Dienstag, Dezember 14, 2004

Adventschmuck (3. Advent)

Die Einkaufsstraßen sind es schon lange, aber auch viele Häuser und wahrscheinlich noch mehr Wohnungen sind weihnachtlich herausgeputzt. Nun ja, kein Wunder in der Adventzeit, ist der dritte Adventsonntag doch schon hinter uns und bis zum Heiligen Abend sind es gerade noch zehn Tage.
Nicht, daß ich der Natur eine Absicht unterstelle, oder sie gar verdächtige, uns Menschen nachzuahmen, doch es trifft sich gerade so gut - nun hat sich auch der Wald geschmückt, und wie. Ein kleines Wunderland ist entstanden und würde ich zwischen den Bäumen auch noch Rehe erblicken, müßte ich glauben, daß es sich um ein Märchenland handelt und es nur mehr eine Frage der Zeit ist, bis ich auch Feen und Kobolde erblickte.
Ich habe das erste Auftreten des Rauhreifes bereits beschrieben, aber nun sind über die Tage die Eiskristalle an den Zweigen und Ästen, an den Gräsern und Halmen, an den Blättern und Erdkrumen gewachsen, stetig mehr und mehr geworden und in einer solchen Vielzahl vorhanden, daß sie zu schwer geworden sind, herabrieseln und an manchen Orten den Boden schon weiß bedecken.
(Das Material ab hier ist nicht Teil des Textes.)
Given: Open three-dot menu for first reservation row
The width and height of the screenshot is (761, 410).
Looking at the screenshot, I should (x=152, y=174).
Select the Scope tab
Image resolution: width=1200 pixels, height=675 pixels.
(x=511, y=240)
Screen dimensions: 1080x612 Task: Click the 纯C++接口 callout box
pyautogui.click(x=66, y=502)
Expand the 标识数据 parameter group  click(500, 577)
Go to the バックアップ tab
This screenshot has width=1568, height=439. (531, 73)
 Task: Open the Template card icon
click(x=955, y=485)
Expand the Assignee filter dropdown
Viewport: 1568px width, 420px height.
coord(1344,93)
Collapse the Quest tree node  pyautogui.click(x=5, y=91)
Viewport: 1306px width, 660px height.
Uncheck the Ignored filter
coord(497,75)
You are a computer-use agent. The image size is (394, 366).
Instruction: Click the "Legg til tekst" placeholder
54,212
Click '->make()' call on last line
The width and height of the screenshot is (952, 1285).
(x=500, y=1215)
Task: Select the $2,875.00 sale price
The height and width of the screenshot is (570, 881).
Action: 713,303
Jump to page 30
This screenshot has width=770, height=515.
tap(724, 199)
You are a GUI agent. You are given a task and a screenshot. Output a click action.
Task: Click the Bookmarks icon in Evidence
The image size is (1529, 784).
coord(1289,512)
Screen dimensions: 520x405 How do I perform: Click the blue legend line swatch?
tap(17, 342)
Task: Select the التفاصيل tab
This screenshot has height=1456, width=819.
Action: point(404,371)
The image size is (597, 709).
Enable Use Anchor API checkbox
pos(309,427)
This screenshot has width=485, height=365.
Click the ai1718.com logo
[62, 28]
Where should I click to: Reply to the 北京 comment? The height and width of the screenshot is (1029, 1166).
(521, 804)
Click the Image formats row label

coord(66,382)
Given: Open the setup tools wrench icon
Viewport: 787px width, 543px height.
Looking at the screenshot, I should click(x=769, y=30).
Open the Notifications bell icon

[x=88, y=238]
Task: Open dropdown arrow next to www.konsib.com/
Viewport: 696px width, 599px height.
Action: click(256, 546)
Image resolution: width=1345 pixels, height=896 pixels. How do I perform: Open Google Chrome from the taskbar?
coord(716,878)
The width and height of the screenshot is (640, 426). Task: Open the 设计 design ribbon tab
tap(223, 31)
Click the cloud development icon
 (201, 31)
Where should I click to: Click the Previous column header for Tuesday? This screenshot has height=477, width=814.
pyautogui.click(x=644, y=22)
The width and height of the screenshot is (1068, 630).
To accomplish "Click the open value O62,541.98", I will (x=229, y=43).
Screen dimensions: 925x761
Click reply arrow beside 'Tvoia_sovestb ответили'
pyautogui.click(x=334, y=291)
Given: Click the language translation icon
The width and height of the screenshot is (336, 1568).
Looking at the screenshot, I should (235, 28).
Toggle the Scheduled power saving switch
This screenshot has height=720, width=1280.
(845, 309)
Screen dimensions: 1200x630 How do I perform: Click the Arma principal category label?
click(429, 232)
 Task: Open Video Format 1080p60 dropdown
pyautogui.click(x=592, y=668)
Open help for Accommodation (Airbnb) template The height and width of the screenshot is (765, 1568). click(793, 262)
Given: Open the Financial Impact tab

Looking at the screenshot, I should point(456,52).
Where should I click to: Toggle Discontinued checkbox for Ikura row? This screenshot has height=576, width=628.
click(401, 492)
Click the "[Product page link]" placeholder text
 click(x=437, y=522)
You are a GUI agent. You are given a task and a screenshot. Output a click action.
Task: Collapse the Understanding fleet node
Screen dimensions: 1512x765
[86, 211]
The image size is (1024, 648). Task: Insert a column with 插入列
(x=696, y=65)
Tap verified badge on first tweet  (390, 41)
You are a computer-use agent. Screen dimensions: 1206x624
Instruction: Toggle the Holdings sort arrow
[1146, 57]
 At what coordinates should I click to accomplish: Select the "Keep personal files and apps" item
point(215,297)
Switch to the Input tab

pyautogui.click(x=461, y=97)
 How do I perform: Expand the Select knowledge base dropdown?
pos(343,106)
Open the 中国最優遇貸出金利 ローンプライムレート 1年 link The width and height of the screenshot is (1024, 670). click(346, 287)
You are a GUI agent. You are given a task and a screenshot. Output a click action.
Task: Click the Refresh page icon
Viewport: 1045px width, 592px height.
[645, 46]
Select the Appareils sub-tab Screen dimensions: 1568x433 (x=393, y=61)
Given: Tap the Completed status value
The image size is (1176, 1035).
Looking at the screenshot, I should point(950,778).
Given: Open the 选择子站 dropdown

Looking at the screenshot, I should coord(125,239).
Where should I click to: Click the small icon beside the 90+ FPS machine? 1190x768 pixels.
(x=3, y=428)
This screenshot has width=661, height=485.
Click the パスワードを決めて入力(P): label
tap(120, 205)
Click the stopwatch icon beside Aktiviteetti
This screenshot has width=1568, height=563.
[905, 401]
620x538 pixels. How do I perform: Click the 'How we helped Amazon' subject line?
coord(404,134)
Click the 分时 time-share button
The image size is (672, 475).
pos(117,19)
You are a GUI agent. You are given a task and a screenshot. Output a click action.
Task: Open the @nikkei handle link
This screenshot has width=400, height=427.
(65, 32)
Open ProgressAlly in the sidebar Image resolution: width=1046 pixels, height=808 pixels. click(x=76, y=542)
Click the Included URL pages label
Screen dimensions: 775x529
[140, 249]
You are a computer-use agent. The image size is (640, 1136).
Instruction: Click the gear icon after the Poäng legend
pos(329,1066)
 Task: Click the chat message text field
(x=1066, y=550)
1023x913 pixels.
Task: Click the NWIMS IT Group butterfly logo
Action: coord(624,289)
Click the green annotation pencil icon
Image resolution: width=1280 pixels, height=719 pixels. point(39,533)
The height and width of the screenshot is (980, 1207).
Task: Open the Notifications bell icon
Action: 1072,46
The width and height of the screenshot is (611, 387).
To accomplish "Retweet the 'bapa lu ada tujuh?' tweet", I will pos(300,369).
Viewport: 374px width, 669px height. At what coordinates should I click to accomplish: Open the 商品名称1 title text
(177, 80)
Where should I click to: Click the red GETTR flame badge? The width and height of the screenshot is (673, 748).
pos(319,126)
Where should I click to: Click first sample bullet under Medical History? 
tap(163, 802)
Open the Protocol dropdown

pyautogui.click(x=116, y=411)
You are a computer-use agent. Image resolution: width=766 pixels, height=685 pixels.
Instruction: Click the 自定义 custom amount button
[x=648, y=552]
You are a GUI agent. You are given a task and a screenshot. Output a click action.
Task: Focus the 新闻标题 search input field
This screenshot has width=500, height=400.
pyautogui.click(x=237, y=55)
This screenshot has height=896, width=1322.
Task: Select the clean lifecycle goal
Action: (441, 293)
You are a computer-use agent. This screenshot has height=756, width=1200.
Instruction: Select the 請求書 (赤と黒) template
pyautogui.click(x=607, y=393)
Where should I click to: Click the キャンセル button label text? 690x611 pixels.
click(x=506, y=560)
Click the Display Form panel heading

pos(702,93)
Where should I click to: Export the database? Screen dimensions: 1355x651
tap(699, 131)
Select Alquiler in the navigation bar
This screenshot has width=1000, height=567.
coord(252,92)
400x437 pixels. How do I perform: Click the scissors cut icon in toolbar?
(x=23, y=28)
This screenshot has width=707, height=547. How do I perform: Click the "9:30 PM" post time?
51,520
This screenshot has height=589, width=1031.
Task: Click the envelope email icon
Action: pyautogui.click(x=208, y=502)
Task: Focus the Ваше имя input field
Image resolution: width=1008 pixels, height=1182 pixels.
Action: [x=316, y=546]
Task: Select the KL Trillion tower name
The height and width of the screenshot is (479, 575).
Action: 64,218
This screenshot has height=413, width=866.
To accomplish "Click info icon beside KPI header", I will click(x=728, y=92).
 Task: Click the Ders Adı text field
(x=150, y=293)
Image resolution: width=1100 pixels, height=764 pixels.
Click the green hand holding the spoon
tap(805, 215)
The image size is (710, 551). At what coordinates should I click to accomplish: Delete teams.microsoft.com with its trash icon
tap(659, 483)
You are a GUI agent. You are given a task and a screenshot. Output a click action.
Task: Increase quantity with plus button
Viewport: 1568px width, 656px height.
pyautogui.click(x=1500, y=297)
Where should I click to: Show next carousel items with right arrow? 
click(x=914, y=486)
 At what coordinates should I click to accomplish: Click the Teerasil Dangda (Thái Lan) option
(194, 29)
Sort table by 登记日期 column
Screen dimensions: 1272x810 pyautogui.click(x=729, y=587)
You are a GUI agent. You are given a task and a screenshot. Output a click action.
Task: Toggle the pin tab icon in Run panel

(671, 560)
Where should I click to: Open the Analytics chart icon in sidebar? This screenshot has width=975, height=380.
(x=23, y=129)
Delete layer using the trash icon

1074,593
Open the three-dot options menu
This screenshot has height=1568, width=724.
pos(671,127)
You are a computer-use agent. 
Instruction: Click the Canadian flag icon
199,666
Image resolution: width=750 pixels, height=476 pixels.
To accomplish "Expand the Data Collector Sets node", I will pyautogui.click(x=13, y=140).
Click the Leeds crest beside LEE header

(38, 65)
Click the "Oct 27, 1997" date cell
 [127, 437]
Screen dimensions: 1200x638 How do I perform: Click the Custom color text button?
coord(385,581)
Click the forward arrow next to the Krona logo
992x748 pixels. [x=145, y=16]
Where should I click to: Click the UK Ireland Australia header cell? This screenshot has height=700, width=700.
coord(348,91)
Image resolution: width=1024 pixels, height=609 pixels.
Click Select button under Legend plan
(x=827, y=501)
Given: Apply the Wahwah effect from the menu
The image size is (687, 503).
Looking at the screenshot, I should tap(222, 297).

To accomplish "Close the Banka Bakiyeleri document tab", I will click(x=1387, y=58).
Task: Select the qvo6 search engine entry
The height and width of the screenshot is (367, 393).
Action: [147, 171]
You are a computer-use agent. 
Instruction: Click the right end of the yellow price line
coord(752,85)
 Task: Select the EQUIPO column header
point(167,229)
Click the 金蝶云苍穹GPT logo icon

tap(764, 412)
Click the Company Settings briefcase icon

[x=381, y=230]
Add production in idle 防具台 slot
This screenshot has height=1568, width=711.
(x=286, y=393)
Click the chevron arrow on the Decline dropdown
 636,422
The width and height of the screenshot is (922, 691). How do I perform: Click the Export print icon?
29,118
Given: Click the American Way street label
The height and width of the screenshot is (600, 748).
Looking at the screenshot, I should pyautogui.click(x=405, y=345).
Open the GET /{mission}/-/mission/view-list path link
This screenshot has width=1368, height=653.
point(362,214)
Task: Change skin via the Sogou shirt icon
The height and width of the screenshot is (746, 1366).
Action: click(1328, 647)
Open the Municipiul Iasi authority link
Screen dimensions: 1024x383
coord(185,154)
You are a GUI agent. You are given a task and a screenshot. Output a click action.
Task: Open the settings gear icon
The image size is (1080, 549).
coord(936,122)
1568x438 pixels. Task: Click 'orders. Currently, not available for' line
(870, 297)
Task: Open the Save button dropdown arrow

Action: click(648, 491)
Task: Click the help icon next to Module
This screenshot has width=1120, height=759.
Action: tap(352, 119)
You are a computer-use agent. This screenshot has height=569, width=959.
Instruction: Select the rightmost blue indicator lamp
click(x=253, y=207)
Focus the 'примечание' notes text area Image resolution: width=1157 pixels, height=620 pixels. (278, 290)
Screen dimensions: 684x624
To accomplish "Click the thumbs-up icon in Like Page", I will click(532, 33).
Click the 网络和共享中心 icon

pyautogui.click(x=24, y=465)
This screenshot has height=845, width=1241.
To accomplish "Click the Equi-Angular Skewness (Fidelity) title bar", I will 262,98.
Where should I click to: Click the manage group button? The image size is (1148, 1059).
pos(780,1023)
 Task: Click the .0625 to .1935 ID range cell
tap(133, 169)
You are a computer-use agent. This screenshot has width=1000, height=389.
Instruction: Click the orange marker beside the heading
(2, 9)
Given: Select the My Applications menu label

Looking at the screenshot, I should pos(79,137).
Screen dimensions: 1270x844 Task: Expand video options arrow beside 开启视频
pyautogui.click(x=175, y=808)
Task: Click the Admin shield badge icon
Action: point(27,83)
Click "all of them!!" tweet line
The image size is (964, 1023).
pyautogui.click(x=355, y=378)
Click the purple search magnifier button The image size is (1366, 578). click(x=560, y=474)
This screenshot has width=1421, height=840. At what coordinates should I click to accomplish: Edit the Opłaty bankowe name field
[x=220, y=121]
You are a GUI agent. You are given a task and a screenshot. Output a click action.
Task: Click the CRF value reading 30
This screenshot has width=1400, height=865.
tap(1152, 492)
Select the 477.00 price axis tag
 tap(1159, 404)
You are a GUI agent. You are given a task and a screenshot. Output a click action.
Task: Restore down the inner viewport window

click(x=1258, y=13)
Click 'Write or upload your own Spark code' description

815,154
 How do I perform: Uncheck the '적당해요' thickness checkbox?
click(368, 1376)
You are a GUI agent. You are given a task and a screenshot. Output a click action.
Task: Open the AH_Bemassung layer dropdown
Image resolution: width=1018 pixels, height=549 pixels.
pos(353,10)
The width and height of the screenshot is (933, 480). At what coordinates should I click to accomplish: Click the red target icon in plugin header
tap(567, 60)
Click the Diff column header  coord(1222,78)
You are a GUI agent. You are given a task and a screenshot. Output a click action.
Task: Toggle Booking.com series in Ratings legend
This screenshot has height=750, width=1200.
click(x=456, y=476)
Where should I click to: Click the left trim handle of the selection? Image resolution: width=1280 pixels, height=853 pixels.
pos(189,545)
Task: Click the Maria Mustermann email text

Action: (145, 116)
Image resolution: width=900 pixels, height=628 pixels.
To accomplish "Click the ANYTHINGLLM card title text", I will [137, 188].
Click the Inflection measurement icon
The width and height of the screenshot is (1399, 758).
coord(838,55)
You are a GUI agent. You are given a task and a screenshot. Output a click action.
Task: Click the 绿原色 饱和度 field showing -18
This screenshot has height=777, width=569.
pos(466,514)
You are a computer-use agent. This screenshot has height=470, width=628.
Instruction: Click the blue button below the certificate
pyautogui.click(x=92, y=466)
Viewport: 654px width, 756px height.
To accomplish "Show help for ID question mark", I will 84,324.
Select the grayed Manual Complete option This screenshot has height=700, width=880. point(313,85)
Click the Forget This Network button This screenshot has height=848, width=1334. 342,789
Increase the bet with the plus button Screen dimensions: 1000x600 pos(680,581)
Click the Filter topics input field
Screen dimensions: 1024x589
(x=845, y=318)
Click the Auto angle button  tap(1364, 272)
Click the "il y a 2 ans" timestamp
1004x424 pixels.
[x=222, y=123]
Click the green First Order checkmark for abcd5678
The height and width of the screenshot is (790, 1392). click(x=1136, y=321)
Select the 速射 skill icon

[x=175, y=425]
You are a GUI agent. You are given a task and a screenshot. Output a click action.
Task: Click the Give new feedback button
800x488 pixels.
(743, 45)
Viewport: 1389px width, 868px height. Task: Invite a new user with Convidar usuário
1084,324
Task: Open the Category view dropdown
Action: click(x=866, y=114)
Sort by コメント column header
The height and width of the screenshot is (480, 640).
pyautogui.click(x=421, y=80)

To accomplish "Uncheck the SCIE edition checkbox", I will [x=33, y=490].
Das ist nicht mehr Reif, das ist nur mehr Zauber.
Sitze ich in meinem Schreibzimmer und blicke hinaus, in den durch den Hochnebel grauen Tag, wünsche ich mir, an einem anderen Ort zu sein, oder zumindest wieder einmal einen sonnigen Tag zu erleben, um mich wieder an etwas erfreuen zu können. Doch selbst die um diese Jahreszeit schwache Sonne würde mit ihrer Wärme den Reif sofort wegtauen. Damit der Wald so verzaubert sein kann, ist es geradezu nötig, daß sie sich für ein paar Tage zurückhält. Und gehe ich hinaus bin ich damit doch an einem anderen Ort. So bekommt man den Wald nur selten zu sehen. Der Hochnebel schränkt zwar die Sicht ein, am nächsten Hügelkamm ist die Fernsicht schon wieder zu Ende, doch die Luft daunter ist klar und so ist die umgebende Nähe deutlich zu sehen. Auch sind alle feinen Strukturen nun dick weiß nachgezeichnet und man sieht an den Bäumen jeden Trieb, jede Knospe, selbst in luftiger Höhe. Der Waldrand ist wie von riesigen, staubbesetzten Spinnweben verhangen, als ob es ein wahrlich uralter Wald wäre. Und geht man zwischen den Bäumen dahin bemerkt man einen Effekt, wie bei einem Schwarz/Weiß-Negativ. Da die Stämme dunkel geblieben sind, zeichnen sich nun die weiß gewordenen Zweige besonders deutlich ab. Und genau diese weiße Zier ist es auch, die die freie Sicht in den Bestand hinein nimmt - so bleibt alles nah und heimelig.
Noch etwas bewirkt der dicke Rauhreif. Streift der Wind über die Bäume, reicht diese Bewegung aus, um die kleinen Eiskristalle rieseln zu lassen. So wird jede leichte Windböe deutlich hörbar. Wie ein zartes Rauschen fängt es entfernt an, kommt näher, wird lauter und plötzlich wird man in einen zerbrechlichen Schauer gehüllt, doch nur kurz, dann ist es wieder vorbei und das Rauschen entfernt sich, wird leiser und verstummt. Ein anderer Windhauch zieht nur in der Nähe vorbei, dann ist es wieder leise, bis ein weiterer Windstoß eine neuerliche Rieselwolke durch den Wald ziehen läßt.